In the sun, in the shade
Today, the remote village of Cabanaconde in Colca Canyon, Peru feels like a place that’s just rolled out of bed — mussed, shuffle-footed, and a little slow to react. The mood is the same as in that first part of the day when caring about the passing of time is undone by fleshy practicalities like eye-rubbing, head-scratching, and wedgie-picking.
Even on this sun-warmed afternoon, Cabanaconde feels like the morning after a party that went too late. There’s a mess: donkeys, dogs, and sheep have left piled turds all over the streets in such quantity that avoiding them is futile. There’s weariness: doors are shut, sidewalks are empty, businesses are open but the workers aimless.
The whole town seems to be rubbing its temples, groaning a quiet
“Shhhhh
As we eat our cheap menú del dia lunch at tiny Sol y Sombra restaurant, our limbs thicken with “ma-kul-kee,” a word that means the soreness that results from any time spent exploring Peru’s heights and depths, like our hike deep into Colca Canyon. The spelling of mac-kul-kee is unclear — more important to using the word effectively is to grimace dramatically while extending the closing “eeeee” vowel sound.
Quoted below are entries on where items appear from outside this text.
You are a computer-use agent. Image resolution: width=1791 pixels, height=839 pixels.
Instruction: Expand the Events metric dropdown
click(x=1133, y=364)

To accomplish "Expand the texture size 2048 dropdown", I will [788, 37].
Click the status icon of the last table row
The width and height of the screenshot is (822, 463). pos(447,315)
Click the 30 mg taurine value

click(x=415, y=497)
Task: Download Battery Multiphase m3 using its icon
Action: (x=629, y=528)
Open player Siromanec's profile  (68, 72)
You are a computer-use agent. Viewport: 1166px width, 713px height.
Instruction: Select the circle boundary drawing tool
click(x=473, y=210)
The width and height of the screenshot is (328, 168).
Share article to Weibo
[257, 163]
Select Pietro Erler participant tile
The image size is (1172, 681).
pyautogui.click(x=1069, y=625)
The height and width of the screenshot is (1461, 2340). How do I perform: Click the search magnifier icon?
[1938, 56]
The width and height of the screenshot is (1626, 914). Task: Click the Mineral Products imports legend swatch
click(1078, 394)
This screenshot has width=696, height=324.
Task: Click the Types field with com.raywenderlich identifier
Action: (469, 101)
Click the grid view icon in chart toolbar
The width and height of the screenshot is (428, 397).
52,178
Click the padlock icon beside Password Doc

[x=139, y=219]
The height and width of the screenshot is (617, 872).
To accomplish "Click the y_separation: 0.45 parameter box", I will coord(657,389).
We’re the only people in the restaurant besides a woman in the kitchen, cooking our next course, and a young girl, head down in homework at another table.
The noise of brass horns and drums approaches the plaza, just outside the restaurant’s open doorway. The song they play is measured and meditative, unusual emotions that pull my attention away from my cozy, warm bowl of chairo (a soup of dried meat, potato, and vegetables).
I wander over and toe the line on the floor between the restaurant’s unlit interior and the sunny plaza. I’m in the shadows looking out into sun.
“It’s a funeral,” I whisper back to Todd.
About a hundred people enter Cabanaconde’s main plaza and march clockwise, shadowing the footsteps of the musicians and pallbearers. The women wear traditional dresses and broad-brimmed hats, intricately and colorfully embroidered. The men — some bearing the weight of the dead, some brandishing black flags — wear work outfits or casual clothes.
The somber procession disappears into San Pedro Alcántara church, leaving Cabanaconde as quiet and empty as before.